Reprenons cette plume échappée à nos doigts : nous ne sommes pas au bout de notre récit, et le pire nous reste à raconter.

On se rappelle qu'au moment où Nelson reconduisait le cardinal, après la visite au Foudroyant, et échangeait avec lui un froid salut, résultat de la dissidence qui s'était élevée entre leurs opinions à l'endroit du traité, Emma Lyonna, posant la main sur l'épaule de Nelson, était venue lui dire que Scipion Lamarra, le même qui avait apporté au cardinal la bannière brodée par la reine et par ses filles, était à bord et l'attendait chez sir William Hamilton.

Comme l'avait prévu Nelson, Scipion Lamarra venait s'entretenir avec lui sur les moyens de s'emparer de Caracciolo, qui avait quitté sa flottille le jour même de l'apparition dans la rade de la flotte de la Grande-Bretagne.

On n'a pas oublié que la reine avait recommandé de vive voix à Emma Lyonna, et par écrit au cardinal, de ne faire aucune grâce à l'amiral Caracciolo, dévoué par elle à la mort.

Elle avait écrit dans les mêmes termes à Scipion Lamarra, un de ses agents les plus actifs, afin qu'il s'entendit avec Nelson sur les moyens à employer pour s'emparer de l'amiral Caracciolo, si l'amiral Caracciolo était en fuite au moment où Nelson entrerait dans le port.

Or, Caracciolo était en fuite, comme on l'a vu par la réponse du contre-maître de la chaloupe canonnière que l'amiral avait montée dans le combat du 13, lorsque Salvato, prévenu par Ruffo des dangers que courait l'amiral, s'était mis en quête de lui et était venu demander de ses nouvelles dans le port militaire.

Par un motif tout opposé, l'espion Lamarra avait fait les mêmes démarches que Salvato et était arrivé au même but, c'est-à-dire à savoir que l'amiral avait quitté Naples et cherché un refuge près d'un de ses serviteurs.

Il venait annoncer cette nouvelle à Nelson et lui demander s'il voulait qu'il se mît en quête du fugitif.

Nelson, non-seulement l'y engagea, mais encore lui annonça qu'une prime de quatre mille ducats était promise à celui qui livrerait l'amiral.

à partir de ce moment, Scipion jura que ce serait lui qui toucherait la prime, ou tout au moins la majeure partie de la prime.

S'étant présenté en ami, il avait appris des matelots tout ce que ceux-ci savaient eux-mêmes sur Caracciolo, c'est-à-dire que l'amiral avait cherché un refuge chez un de ses serviteurs de la fidélité duquel il croyait être certain.

Selon toute probabilité, ce serviteur n'habitait point la ville : l'amiral était un homme trop habile pour rester si près de la griffe du lion.

Scipion ne prit donc même point la peine de s'enquérir aux deux maisons que l'amiral possédait à Naples, l'une à Santa-Lucia, presque attenante à l'église, – et c'était celle-là qu'il habitait, – l'autre, rue de Tolède.

Non, il était probable que l'amiral s'était retiré dans quelqu'une de ses fermes, afin d'avoir devant lui la campagne ouverte, s'il avait besoin de fuir le danger.

Une de ces fermes était à Calvezzano, c'est-à-dire au pied des montagnes.

En homme intelligent, Scipion jugea que c'était dans celle-là que Caracciolo devait s'être réfugié.

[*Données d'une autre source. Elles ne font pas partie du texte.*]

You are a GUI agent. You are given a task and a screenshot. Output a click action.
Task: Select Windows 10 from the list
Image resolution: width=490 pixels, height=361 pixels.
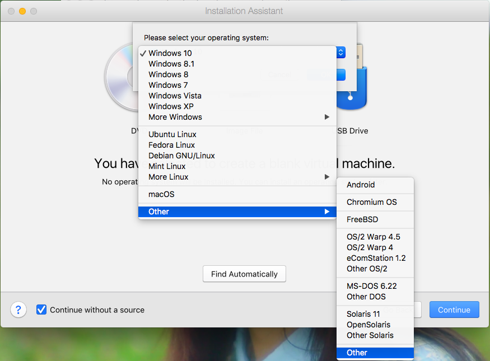(x=170, y=53)
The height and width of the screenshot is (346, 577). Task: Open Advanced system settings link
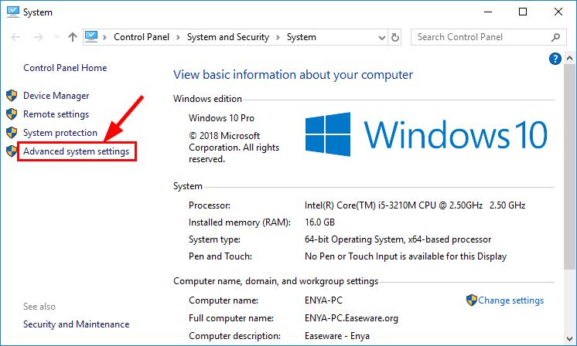[x=77, y=151]
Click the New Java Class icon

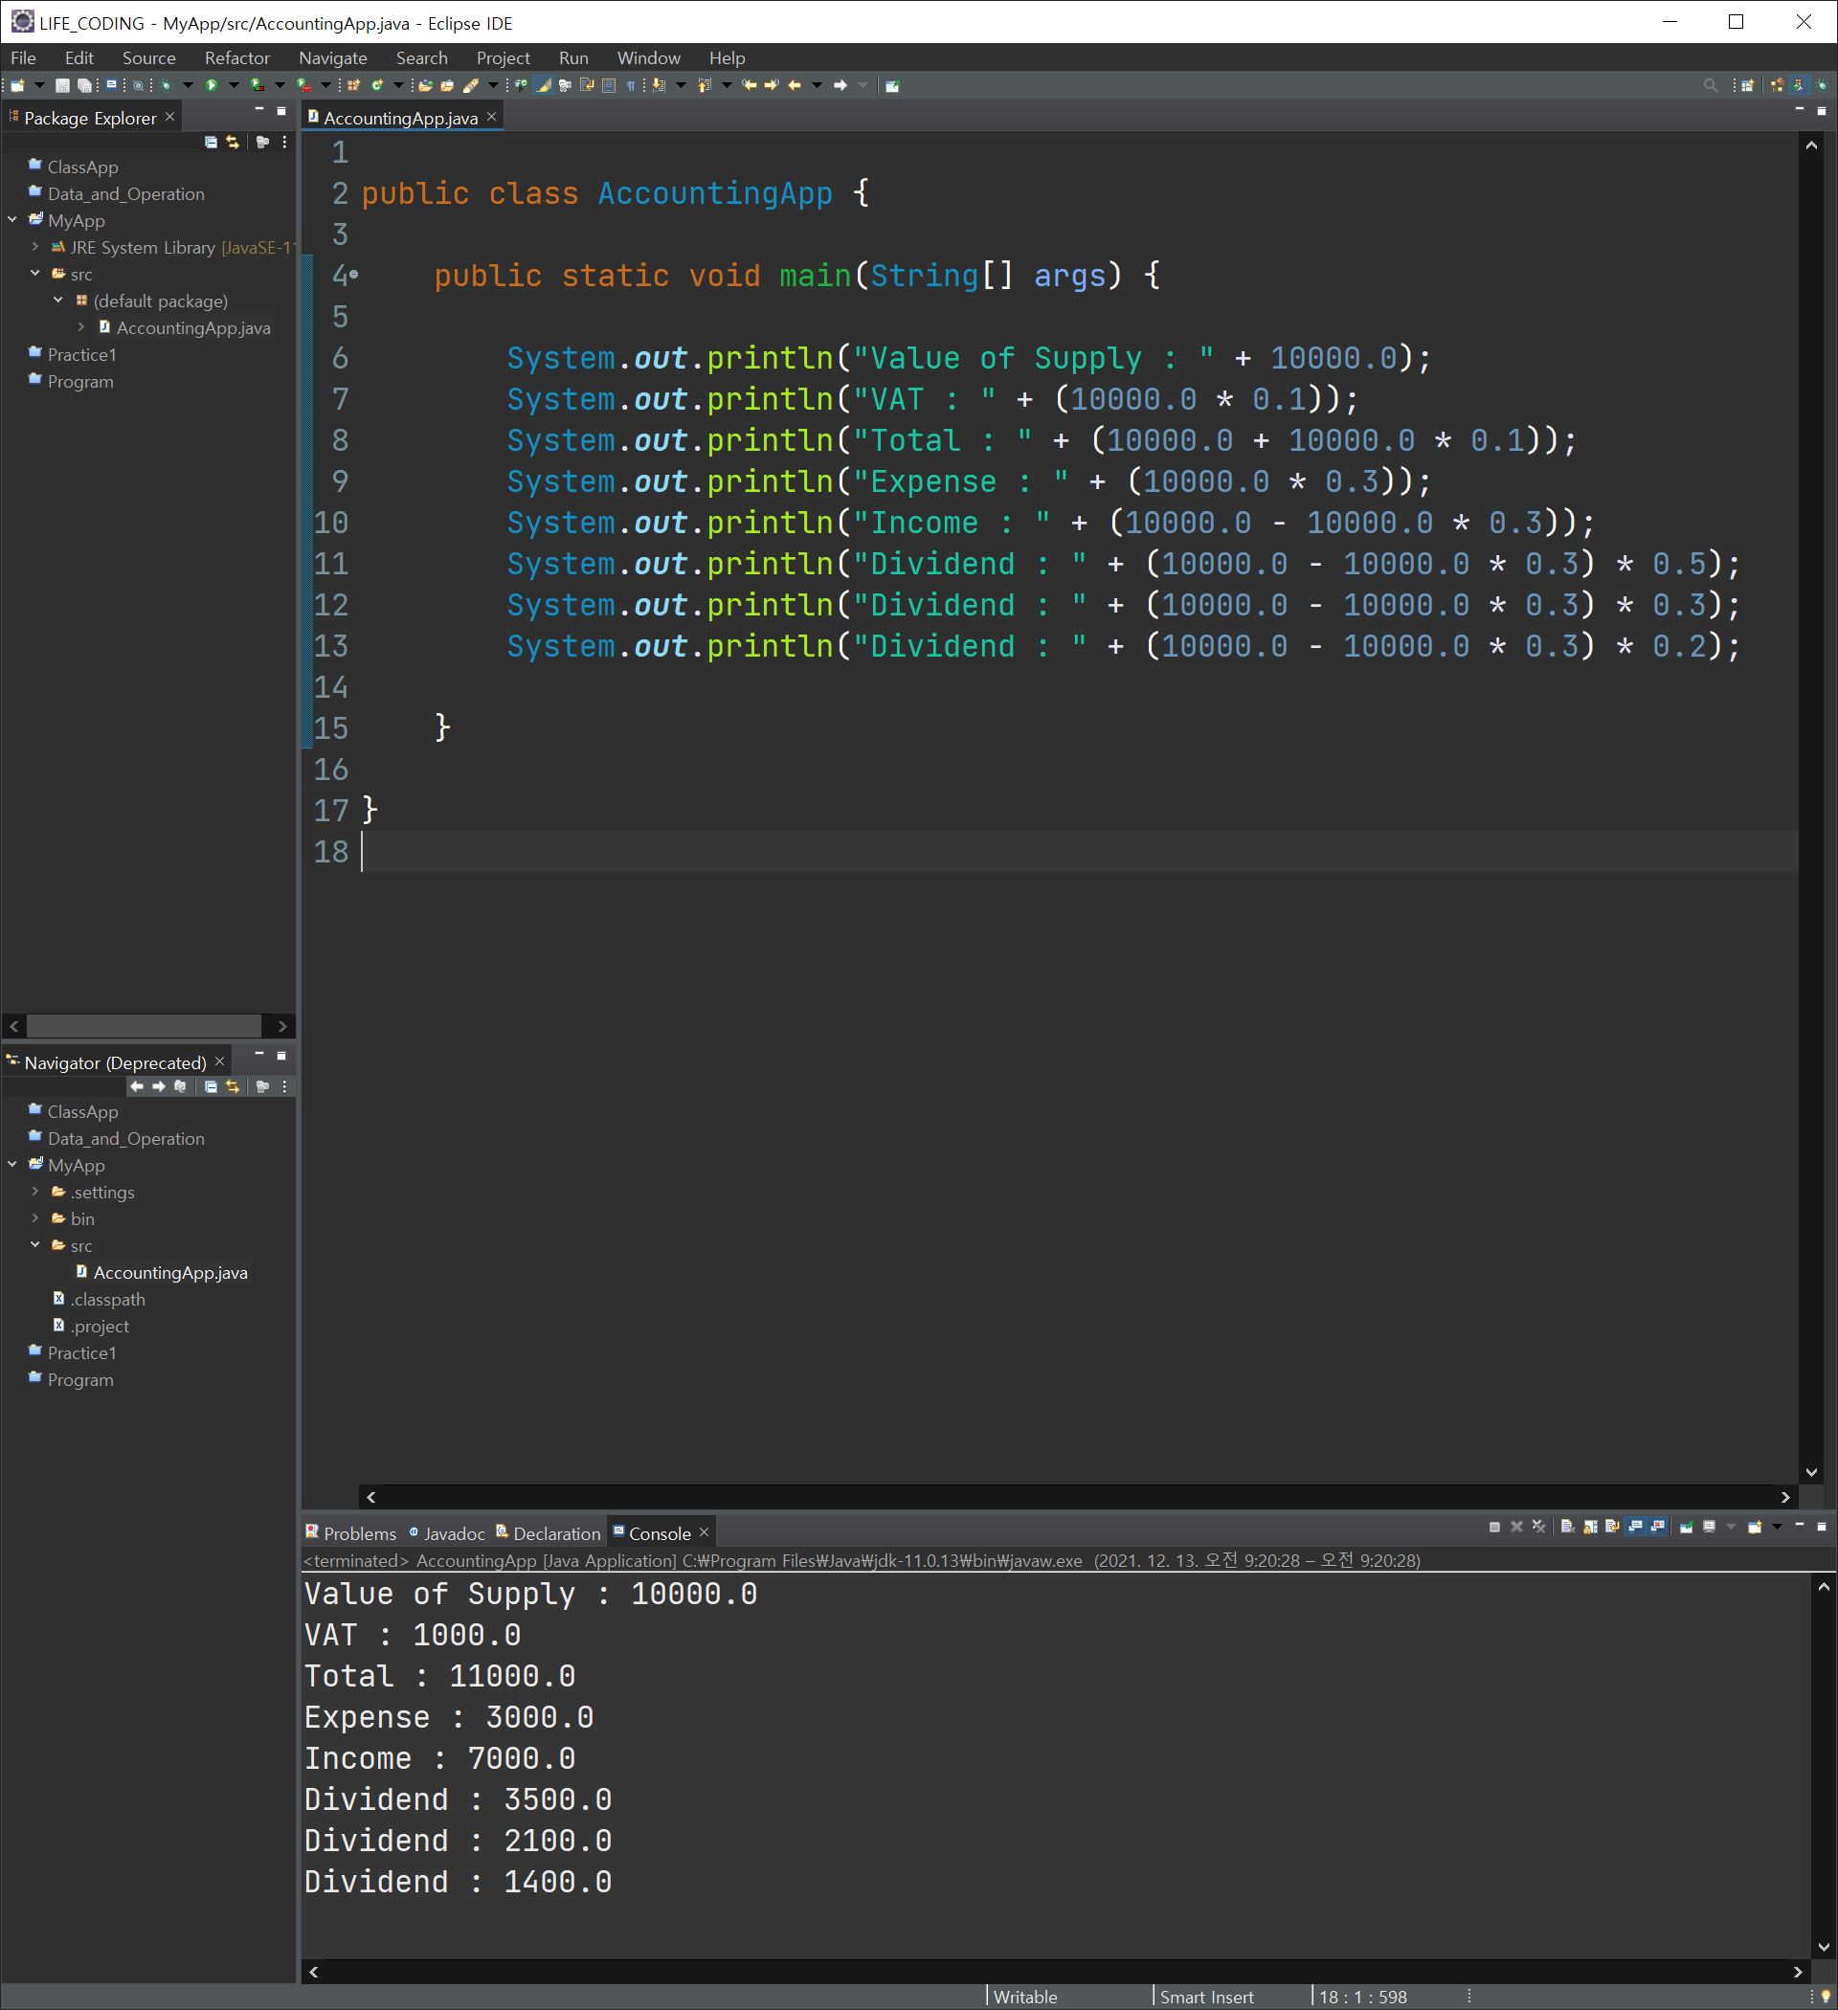pyautogui.click(x=377, y=86)
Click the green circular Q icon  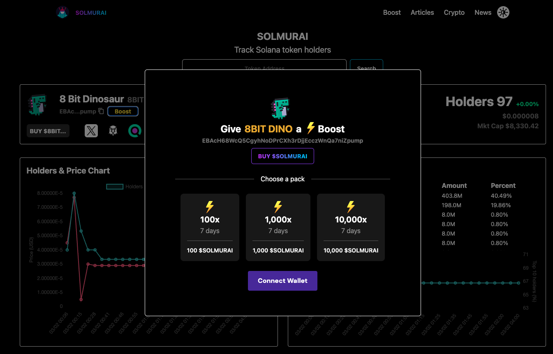click(x=135, y=131)
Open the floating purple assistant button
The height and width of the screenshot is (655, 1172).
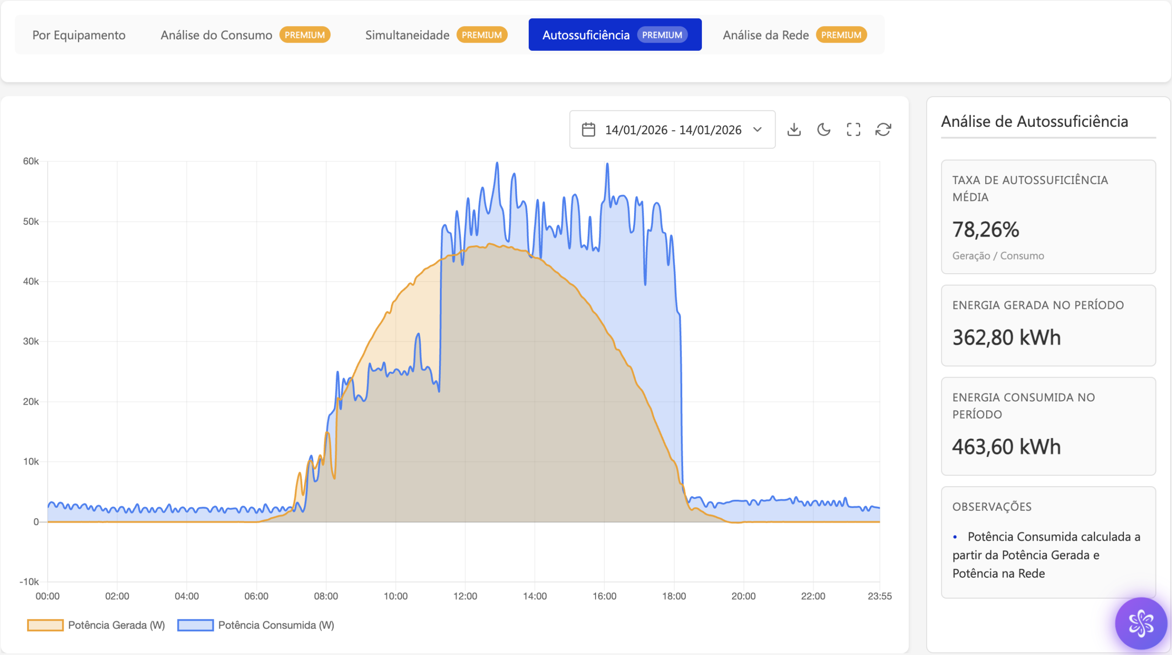click(x=1140, y=623)
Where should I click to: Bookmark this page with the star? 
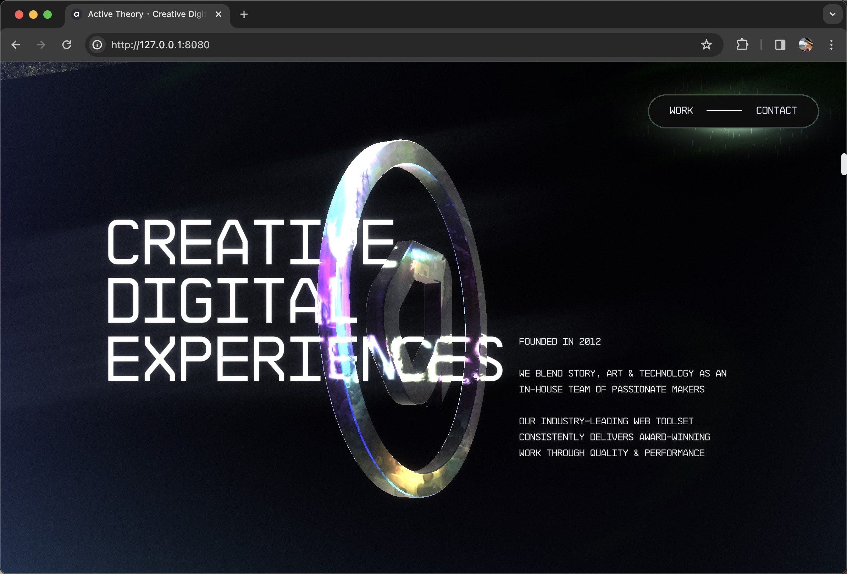[x=706, y=45]
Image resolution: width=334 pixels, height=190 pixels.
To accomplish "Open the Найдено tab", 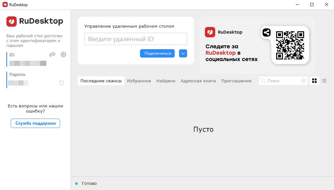I will 166,81.
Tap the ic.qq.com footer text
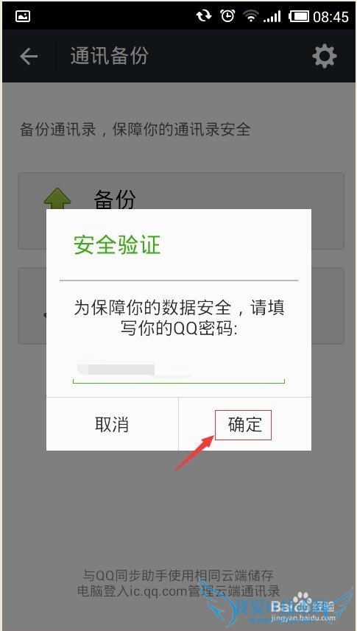 coord(178,591)
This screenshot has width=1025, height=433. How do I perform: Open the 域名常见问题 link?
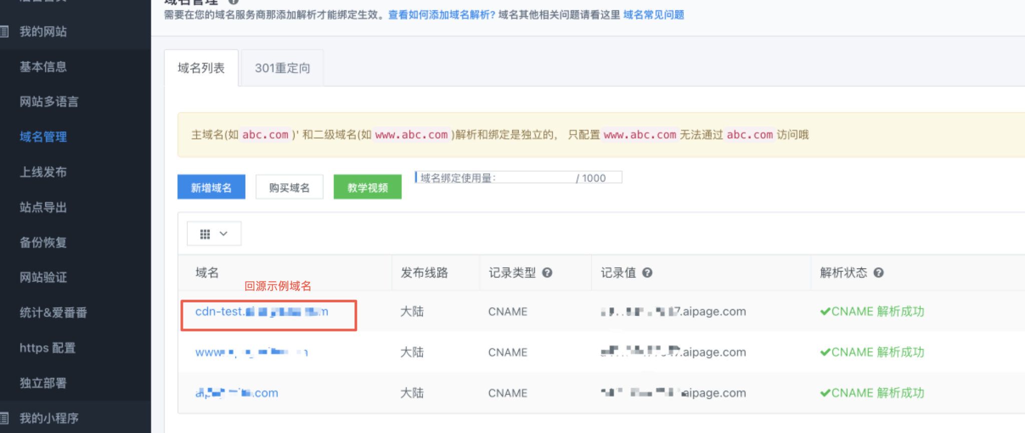click(x=653, y=15)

Là, comme nous l'avons dit, il avait, en effet, non-seulement la campagne, mais encore la montagne, ce refuge naturel du proscrit.

Scipion se fit donner un sauf-conduit de Nelson, revêtit un habit de paysan et partit avec l'intention de se présenter à la ferme de Calvezzano comme un patriote qui, fuyant la proscription, exténué qu'il était par la faim, écrasé qu'il était par la fatigue, aimait mieux risquer la mort que d'essayer d'aller plus loin.

Il entra donc hardiment à la ferme, et, feignant la confiance du désespoir, il demanda au fermier un morceau de pain et un peu de paille dans une grange.

Le prétendu fugitif joua si bien son rôle, que le fermier ne prit aucun soupçon ; mais, au contraire, sous prétexte de s'assurer que personne ne l'avait vu entrer, le fit cacher dans une espèce de fournil, disant que, pour leur sûreté commune, il allait faire le tour de la ferme.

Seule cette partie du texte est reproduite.